I was stuck in a logging camp with a woman with two left feet, whilst a large dog and something on wheels of a size generally reserved for paddle steamers were bearing down on us at a rate of knots.
The scooter was rapidly sinking into the mud. This sort of thing generally happens to folk after too much cheese, but for us it was pretty much par for the course on a damp Friday.
It was a pretty serious dog, with teeth and an attitude, and it didn’t like the look of us at all. The feeling was mutual. I didn’t like the look of the dog much either.
There seemed to be rather a lot of large men in checked shirts and hard hats about, but clearly singing the lumberjack song was not going to be helpful. They none of them looked as if they wore high heels, even on a day off.
All the same, we were pleased that they were approaching almost as fast as the slathering hound.
The scooter went on having that sinking feeling. The dog ended up being pretty friendly, and the lumberjack in specs was most helpful. He said that we were trespassing, but if we were actually trying to get somewhere on the other side of the woods, he’d make an exception for the lady on the waterlogged contraption.

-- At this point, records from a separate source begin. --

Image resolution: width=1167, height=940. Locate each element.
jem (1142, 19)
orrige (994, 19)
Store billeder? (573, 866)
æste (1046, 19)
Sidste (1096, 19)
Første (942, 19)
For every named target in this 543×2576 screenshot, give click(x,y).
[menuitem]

When we said that we were more lost and just pottering about rather than actually going anywhere, he pointed us back in the general direction of the woodland walk (we’d gone wrong at the bit where they’d actually cut all the trees down and dug up the path).

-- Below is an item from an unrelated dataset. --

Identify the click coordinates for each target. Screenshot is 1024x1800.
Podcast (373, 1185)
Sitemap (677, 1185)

So we set off hunting bluebells, and the guys with the chainsaws trudged off purposefully into the wildlife reserve.
The track he’d pointed us down led us to a wide beech avenue, with the odd ray of sun coming through the canopy, a very satisfactory carpet of bluebells, and birds singing like anything.
A bit further on, a break in the trees gave us a view of a wide stretch of green wooded country that could have been anywhere on Middle Earth. Of the chainsaws and juggernauts there was not a whisper.
Sometimes getting lost can be a very good idea.
On the way back to Blunderbus, my friend was showing a distinct tendency to list to the port side, and paused to swap her shoes over onto the opposite feet.
I started to cackle.
“Oh god,” she said, lurching on in a distinctly lopsided manner, “I can feel a column coming on!”
“Names will be changed to protect the guilty,” I said.
We’d been in a bit of a hurry setting off, and my companion had seized a pair of old trainers suitable for trudging through mud as she’d left the house. Unfortunately, they turned out to be not so much a pair, as two left ones.
It was a toss-up between those or sandals for the woods, and one look at the path and she ditched the sandals. Hence the somewhat lurching gait of a person wearing two sinister shoes.
“It’ll fox anyone trying to track us,” she said.
True.
Looking behind us, it looked like someone had been hopping drunkenly along beside me.
So in a spirit of pure charity, I would appeal to some kind soul out there to go find the group of boy scouts who are still trying to find a very small tank and a one-legged athlete lurking in the heart of a nearby wood.
Then again, we could go down in legend.